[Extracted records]
== Segment start ==

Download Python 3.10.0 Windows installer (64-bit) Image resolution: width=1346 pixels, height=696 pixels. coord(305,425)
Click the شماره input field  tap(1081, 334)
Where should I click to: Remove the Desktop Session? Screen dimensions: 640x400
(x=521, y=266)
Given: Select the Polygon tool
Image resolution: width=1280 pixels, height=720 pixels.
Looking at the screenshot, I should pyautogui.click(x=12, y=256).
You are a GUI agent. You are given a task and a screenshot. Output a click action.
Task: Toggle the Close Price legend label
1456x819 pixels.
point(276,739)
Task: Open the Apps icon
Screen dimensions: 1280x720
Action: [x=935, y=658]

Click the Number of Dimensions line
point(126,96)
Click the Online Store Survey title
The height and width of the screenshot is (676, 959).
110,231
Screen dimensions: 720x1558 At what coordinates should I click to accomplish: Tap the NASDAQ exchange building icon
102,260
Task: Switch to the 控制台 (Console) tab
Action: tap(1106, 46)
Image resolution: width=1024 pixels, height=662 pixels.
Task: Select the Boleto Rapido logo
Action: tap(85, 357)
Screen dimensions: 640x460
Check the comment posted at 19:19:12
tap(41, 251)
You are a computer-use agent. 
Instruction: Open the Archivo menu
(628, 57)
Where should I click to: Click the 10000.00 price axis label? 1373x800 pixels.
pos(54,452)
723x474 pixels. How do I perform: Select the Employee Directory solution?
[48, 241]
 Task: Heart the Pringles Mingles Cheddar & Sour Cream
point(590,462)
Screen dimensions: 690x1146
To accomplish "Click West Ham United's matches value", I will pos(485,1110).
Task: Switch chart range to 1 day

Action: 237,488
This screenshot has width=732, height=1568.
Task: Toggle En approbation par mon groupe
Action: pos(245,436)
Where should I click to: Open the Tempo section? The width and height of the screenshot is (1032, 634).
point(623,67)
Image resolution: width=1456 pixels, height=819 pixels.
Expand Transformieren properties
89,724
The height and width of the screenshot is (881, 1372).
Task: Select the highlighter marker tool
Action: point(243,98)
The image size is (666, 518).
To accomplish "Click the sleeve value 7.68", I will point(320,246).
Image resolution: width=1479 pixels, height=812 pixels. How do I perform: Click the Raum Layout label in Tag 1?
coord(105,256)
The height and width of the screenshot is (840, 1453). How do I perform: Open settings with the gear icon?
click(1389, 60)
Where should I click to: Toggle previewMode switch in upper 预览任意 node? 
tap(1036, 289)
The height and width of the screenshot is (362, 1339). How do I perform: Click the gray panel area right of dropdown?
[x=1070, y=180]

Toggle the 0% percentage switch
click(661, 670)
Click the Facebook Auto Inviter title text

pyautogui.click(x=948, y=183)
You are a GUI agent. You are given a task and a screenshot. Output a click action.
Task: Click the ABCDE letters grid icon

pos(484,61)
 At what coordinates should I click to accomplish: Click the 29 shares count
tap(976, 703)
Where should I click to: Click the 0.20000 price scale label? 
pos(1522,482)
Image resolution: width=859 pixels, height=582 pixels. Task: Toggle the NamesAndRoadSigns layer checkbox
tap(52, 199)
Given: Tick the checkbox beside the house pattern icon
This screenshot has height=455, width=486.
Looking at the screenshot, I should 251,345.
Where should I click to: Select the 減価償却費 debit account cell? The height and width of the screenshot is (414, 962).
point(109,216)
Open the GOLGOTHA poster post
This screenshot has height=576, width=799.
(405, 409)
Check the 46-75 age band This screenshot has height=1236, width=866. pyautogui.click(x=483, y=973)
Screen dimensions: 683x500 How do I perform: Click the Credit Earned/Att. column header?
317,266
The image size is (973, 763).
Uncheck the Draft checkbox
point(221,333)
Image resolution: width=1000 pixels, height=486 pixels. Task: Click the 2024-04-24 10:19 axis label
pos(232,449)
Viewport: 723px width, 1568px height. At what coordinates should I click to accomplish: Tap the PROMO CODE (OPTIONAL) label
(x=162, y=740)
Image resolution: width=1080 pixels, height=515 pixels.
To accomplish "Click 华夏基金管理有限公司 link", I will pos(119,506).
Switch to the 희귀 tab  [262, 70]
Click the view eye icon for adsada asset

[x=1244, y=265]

== Segment end ==

▶ **What this task involves**:
Your output must be the exact lines from the one containing "Switch to the 희귀" through the end of the data above, both included, and nothing more.

▶ **Output for this task**:
Switch to the 희귀 tab  [262, 70]
Click the view eye icon for adsada asset

[x=1244, y=265]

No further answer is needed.